Cultural Adaptation

Hi team,

I have found that great geographic upheavals take time to adapt to, but coming home has often been the greatest challenge.  When I head somewhere new, I expect to meet with difficulties.  I expect that I will not necessarily find my way and that it will take time to learn the ropes, to make friends.  Coming back to Ontario, although I have spent most of my adult life away from this place - I still somehow expect that I will easily fit back in like a missing puzzle piece.  That things will come together and more than anywhere else, I will feel a sense of belonging.  After all, this is where I am from.  These are the people I grew up with, who raised me.  This is the landscape of my youth.

I spent much of the fall wondering why I had come back to Ontario and feeling like all that I know about how life works is false in this place.  This is understandable.  I had just come back from a summer in the north-west, where although I was still in Canada, the culture is discernably different from that of Ontario.  I spent the summer in the bush, away from cars, concrete and the internet.   I arrived quite abruptly in an urban environment:   a corner house with a stream of university students walking by, bars on the window and the sound of mid-week parties echoing down the street.

Intellectually, it makes sense that I would go through some culture shock upon my arrival in Kingston.  Nonetheless, I think that feeling out of place in my home town is much harder than feeling out of place in a foreign country.  Its difficult to describe this experience but it is something like walking around in a strange dream where everything seems wrong but everyone is acting like all is as it should be.

Despite battles in my head and heart I took some tangible steps like paying rent and having a studio space for music.  I bought my very first car and I realized that I was two thirds of my way through this list I compiled while in Norway last winter of 'life goals'.

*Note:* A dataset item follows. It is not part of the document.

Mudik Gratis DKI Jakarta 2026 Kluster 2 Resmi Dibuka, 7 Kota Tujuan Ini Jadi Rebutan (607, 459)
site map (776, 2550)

In some ways it seems like a funny list but it does represent what I felt was lacking as I bounced around the world.  It also explains how I came to find myself paying rent and buying a car in Ontario.

This is the view from my music room with a stain glass of my cabin in the Yukon hanging in front of the bars on my window.  

I turned 35 this fall and moved into my new space with no furniture.  It is my first time having a place of my own since I moved out of my cabin up north a few years ago.  It made me laugh to think that this is what my adult life looks like.

 Many things have come together since I landed here in September.  I attended the Folk Music Ontario conference in October and received the 'Songs from the Heart' Award in the political category for my song "Sing it to the Hills".  What an honour to be showcased along side the writers who won in the other categories.  It was a fabulous weekend over all of making musical friends and reconnecting with the Ontario folk music community.  

 I played some gigs in the fall including  a double-bill here in Kingston with my pal Ali McCormick.  I've got some gigs lined up for this winter with other musical friends including Christine Graves, Ian Tamblyn, James Stephens, Emilyn Stamm and Paul Clifford.  Partly why I was excited to spend time in Ontario was for the opportunity to play with folks down here and I'm looking forward to playing shows with these folks and building new musical relationships.  

 I've been writing up a storm these past couple of months.  Its been great to have some routine and a quiet work space for this.  I'm going to be recording an album this winter with James Stephens as producer.  It will be my first time recording outside of the Yukon, and I'm excited to work with James.  I will be launching a kickstarter campaign soon to raise funds for the project, keep your eyes peeled!  This will be my 3rd solo album of original material.  

And so, it has been a great adventure thus far of learning how to stay in one geographic space for many months at a time. This has felt more terrifying to me than waking up with a grizzly bear at my tent but I am stronger and braver for it.   

I wonder what I'll write to you about next.  Likely: many things that I am grateful for as that has been my  focus of late.